I linked to an article discussing the decline of the mobile web yesterday, and for the most part, I agree with it. Mobile is overtaking the web.

John Gruber doesn’t agree:

I think Dixon has it all wrong. We shouldn’t think of the “web” as only what renders inside a web browser. The web is HTTP, and the open Internet. What exactly are people doing with these mobile apps? Largely, using the same services, which, on the desktop, they use in a web browser. Plus, on mobile, the difference between “apps” and “the web” is easily conflated.

In essence, he claims that Internet-connected native apps and websites alike are all part of the web.

I don’t know if I agree. Being able to navigate from document to document is what made the World Wide Web popular; hyperlinks are such fundamental part of the web that for me, they are what define it. You can’t link to elements of a mobile app. You can’t link from one app to another. Well, you can in some cases, but it isn’t something that is there by design. So no, apps and websites aren’t both part of the web. Apps are connected, but there is a distinction to be made here.

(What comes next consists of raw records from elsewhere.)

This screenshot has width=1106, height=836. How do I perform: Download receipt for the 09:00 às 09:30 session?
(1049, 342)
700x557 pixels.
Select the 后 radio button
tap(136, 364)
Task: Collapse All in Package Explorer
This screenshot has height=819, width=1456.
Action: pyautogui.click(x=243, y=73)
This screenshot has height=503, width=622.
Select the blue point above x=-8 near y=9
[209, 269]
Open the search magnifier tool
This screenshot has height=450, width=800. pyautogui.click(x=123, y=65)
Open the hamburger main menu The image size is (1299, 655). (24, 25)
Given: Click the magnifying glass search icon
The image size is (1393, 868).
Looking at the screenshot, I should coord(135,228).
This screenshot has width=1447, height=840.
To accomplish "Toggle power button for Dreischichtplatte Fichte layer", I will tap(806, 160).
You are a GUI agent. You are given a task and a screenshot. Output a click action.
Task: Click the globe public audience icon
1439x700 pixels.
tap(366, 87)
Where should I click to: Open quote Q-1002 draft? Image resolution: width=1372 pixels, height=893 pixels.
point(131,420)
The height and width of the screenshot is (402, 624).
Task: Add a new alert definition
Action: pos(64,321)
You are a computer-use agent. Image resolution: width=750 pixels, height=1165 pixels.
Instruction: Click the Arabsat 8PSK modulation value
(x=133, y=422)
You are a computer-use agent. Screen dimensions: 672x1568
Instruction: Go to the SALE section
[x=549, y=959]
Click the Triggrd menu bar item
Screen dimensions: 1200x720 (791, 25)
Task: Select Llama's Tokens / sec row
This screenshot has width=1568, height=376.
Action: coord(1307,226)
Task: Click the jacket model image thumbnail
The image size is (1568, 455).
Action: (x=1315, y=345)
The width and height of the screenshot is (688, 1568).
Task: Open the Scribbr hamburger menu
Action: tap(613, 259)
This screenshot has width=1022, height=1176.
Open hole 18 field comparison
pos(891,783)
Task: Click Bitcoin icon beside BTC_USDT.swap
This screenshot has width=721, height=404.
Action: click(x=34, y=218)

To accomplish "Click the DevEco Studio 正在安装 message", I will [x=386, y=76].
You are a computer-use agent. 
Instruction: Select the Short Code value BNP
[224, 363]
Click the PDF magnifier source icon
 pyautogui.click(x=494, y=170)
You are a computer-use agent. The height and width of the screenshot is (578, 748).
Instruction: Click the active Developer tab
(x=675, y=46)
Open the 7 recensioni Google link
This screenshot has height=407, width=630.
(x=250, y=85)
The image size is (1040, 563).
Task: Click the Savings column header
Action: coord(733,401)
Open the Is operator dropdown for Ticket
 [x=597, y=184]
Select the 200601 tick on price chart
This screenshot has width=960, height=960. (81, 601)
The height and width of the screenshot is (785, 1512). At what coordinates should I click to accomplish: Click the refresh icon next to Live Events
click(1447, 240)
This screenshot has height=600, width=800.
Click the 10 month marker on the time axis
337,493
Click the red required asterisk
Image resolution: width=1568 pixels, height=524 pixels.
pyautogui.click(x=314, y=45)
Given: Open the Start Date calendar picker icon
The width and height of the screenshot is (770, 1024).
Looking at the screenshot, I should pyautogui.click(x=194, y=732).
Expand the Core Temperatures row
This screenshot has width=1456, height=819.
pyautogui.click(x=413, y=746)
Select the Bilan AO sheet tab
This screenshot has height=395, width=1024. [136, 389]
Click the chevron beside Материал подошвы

We should celebrate, not bemoan, that the web has diversified beyond the confines of browser tabs and the limits of HTML, CSS, and JavaScript. Let websites, rendered in browsers, be good at what they’re good at. (And websites are perfect for so many things.) But let native apps be good at what they’re good at, too. Like water flowing downhill, users gravitate to the best experiences. Saying that we’re worse off for the popularity of native mobile apps is like saying water should run uphill.

No argument here—native apps offer mobile users a better experience. But instead of taking this as something set in stone is idiocy. Why not concentrate on making the performance of browsers better? Instead of thinking “nothing is faster than a native app”, why don’t we think outside of the box? What if websites were served as native, compiled software that runs locally? What if JavaScript wasn’t the only client-side language? What if HTML, CSS and JavaScript were treated as first-class citizens at the hardware level? These may be crazy ideas, but breakthroughs often originate from crazy ideas.